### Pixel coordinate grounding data
* * * * * * * * *

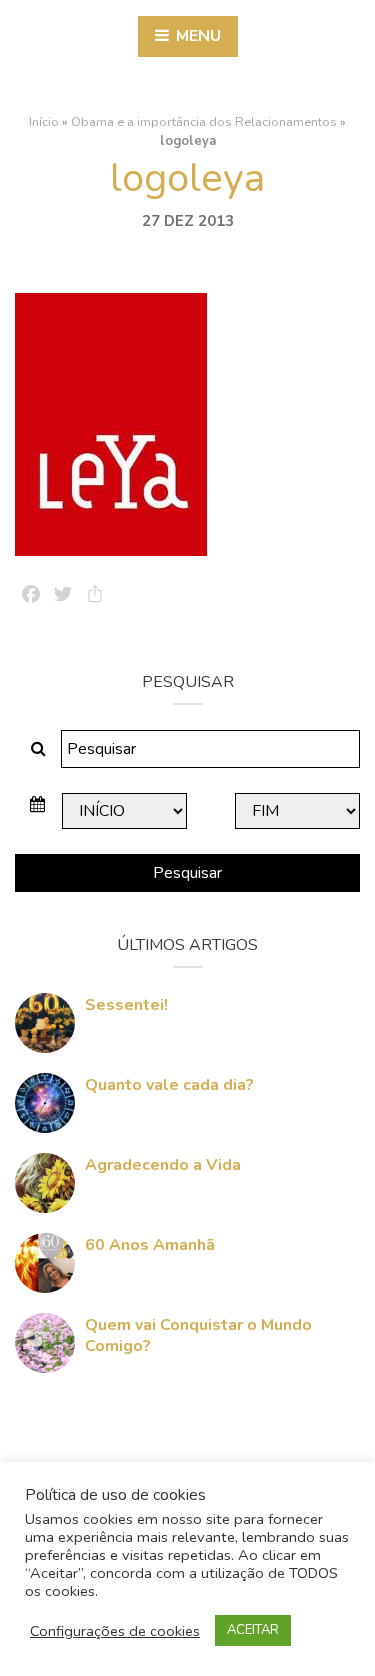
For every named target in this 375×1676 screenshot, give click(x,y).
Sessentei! (126, 1005)
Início (44, 122)
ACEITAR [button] (253, 1630)
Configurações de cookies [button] (115, 1631)
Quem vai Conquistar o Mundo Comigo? (198, 1335)
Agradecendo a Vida (163, 1165)
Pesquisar (187, 873)
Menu (196, 36)
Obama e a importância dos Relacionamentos (204, 122)
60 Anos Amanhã (150, 1245)
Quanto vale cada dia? (169, 1085)
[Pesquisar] (38, 749)
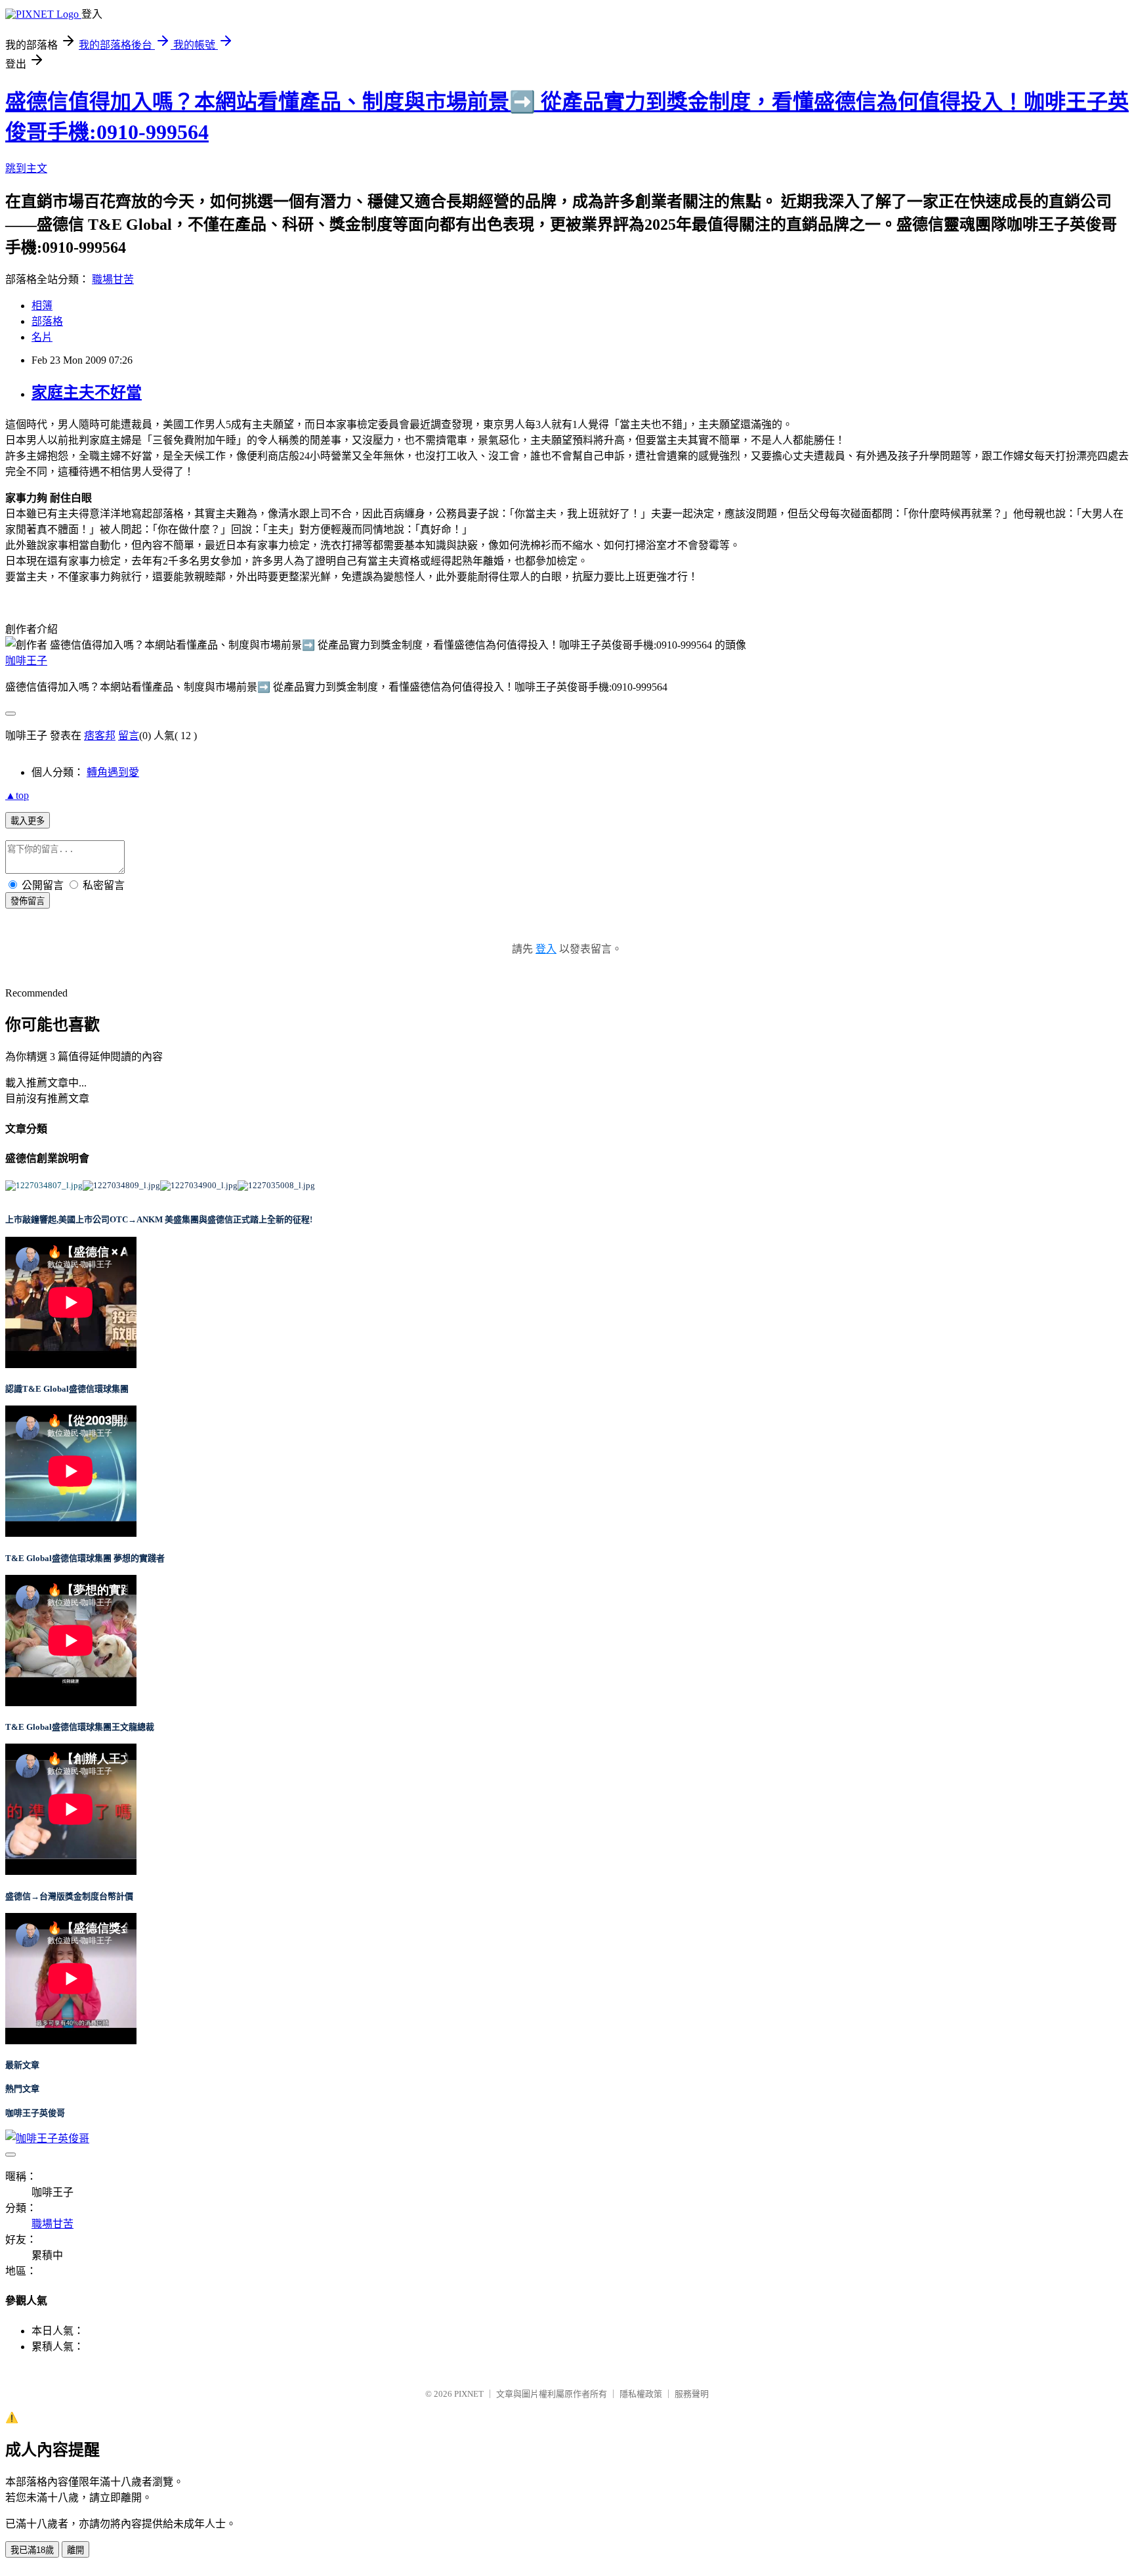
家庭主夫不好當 (87, 392)
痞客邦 (100, 735)
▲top (17, 795)
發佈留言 (27, 901)
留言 (128, 735)
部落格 (47, 321)
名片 (42, 337)
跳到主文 (26, 168)
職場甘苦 (113, 279)
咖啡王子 (26, 660)
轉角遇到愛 (113, 772)
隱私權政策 (641, 2394)
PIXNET (469, 2394)
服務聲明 (692, 2394)
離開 (75, 2550)
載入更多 (27, 821)
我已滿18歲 (32, 2550)
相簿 (42, 305)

* * * * * * * * *

### What you have to do
Which lines of the data above contain "button"? Copy each one.

### Exercise answer
ACEITAR [button] (253, 1630)
Configurações de cookies [button] (115, 1631)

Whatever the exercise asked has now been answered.